• Reading passage
THURSDAY, Sept. 3, 2020 (HealthDay News) — Prosthetic breast reconstruction outcomes do not deteriorate over time, according to a study published online in the September issue of Plastic and Reconstructive Surgery.
Akhil K. Seth, M.D., from the NorthShore University HealthSystem in Evanston, Illinois, and Peter G. Cordeiro, M.D., from the Memorial Sloan Kettering Cancer Center in New York City, examined long-term surgeon- and patient-reported outcomes following two-stage prosthetic breast reconstruction among 2,284 patients (3,489 breasts) treated from 1994 to 2016.

• Information provided
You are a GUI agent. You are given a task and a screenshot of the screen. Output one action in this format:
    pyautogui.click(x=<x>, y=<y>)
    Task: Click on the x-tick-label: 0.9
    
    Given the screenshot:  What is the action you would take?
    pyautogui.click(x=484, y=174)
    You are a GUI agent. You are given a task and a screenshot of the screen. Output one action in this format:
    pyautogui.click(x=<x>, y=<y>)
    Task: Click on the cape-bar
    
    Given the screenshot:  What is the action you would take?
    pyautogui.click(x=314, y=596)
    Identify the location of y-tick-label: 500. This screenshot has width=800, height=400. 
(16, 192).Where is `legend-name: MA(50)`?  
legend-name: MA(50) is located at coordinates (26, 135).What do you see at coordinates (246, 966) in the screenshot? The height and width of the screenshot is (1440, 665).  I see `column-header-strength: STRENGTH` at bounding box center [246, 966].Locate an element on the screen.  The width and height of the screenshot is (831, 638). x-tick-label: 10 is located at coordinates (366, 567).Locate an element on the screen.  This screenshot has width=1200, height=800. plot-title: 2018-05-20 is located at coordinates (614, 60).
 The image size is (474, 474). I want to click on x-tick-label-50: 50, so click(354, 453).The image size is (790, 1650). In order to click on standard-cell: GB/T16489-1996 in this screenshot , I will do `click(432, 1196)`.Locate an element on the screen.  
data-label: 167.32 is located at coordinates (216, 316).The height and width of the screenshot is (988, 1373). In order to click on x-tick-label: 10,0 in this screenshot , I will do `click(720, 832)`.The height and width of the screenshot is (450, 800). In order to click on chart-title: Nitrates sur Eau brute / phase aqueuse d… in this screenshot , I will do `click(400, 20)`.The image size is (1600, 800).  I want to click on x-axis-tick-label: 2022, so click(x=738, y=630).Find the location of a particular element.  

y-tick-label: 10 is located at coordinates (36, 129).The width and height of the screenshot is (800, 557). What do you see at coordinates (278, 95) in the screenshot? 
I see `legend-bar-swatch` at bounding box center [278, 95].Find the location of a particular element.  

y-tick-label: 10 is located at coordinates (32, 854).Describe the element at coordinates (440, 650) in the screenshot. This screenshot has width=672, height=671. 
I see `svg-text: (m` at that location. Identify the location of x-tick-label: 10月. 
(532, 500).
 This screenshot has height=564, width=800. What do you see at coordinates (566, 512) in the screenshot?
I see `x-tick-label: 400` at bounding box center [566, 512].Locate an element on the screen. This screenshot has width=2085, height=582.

• Work instructions
A. Duplicate the stretch of the breast reconstruction report from "THURSDAY, Sept. 3, 2020" through "and Reconstructive Surgery.".
B. In the breast reconstruction report, how many patients did the study examine?
C. Write the next part of the breast reconstruction report, picking up after its final sentence.
The data have no connection to the breast reconstruction report.

• Task-by-task results
A.
THURSDAY, Sept. 3, 2020 (HealthDay News) — Prosthetic breast reconstruction outcomes do not deteriorate over time, according to a study published online in the September issue of Plastic and Reconstructive Surgery.

B. 2,284 patients (3,489 breasts).

C.
The researchers found that aesthetic scores and capsular contracture rates remained stable during the entire follow-up period. Bilateral and nonirradiated reconstructions consistently had the highest aesthetic scores, while unilateral irradiated breasts had the lowest. High rates of capsular contracture were seen consistently with irradiated breasts, although the extent of contracture improved over time in all patients. Over time, there was stability or improvement in patient-reported BREAST-Q scores in all patients. There was comparable long-term satisfaction with outcomes between irradiated and nonirradiated patients despite significant differences in satisfaction with their breasts.
“These results contradict the surgical dogma surrounding prosthetic breast reconstruction and therefore should be given significant consideration when counseling patients,” the authors write.